## DIRECTIVE
Reproduce the following records verbatim, starting at the line that contains "This screenshot has width=926, height=541." and continuing through the end of the records.

● ● ● ●

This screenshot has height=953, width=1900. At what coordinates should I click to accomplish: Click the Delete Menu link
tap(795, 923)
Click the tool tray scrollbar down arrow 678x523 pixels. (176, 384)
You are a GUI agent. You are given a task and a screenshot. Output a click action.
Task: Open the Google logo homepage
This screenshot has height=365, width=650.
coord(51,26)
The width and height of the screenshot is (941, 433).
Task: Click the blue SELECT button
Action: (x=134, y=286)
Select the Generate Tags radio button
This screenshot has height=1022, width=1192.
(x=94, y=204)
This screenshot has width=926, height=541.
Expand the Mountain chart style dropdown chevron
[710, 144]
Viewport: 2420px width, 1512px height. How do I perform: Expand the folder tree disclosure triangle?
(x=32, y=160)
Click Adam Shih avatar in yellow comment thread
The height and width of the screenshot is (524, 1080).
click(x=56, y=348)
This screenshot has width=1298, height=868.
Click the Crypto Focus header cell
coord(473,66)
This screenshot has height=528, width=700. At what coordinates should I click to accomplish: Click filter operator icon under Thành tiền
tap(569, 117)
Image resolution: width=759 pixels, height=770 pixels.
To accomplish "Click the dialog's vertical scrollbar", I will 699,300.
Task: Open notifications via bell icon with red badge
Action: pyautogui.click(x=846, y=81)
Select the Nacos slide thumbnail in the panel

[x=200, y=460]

● ● ● ●

## RESPONSE BELOW
This screenshot has width=926, height=541.
Expand the Mountain chart style dropdown chevron
[710, 144]
Viewport: 2420px width, 1512px height. How do I perform: Expand the folder tree disclosure triangle?
(x=32, y=160)
Click Adam Shih avatar in yellow comment thread
The height and width of the screenshot is (524, 1080).
click(x=56, y=348)
This screenshot has width=1298, height=868.
Click the Crypto Focus header cell
coord(473,66)
This screenshot has height=528, width=700. At what coordinates should I click to accomplish: Click filter operator icon under Thành tiền
tap(569, 117)
Image resolution: width=759 pixels, height=770 pixels.
To accomplish "Click the dialog's vertical scrollbar", I will 699,300.
Task: Open notifications via bell icon with red badge
Action: pyautogui.click(x=846, y=81)
Select the Nacos slide thumbnail in the panel

[x=200, y=460]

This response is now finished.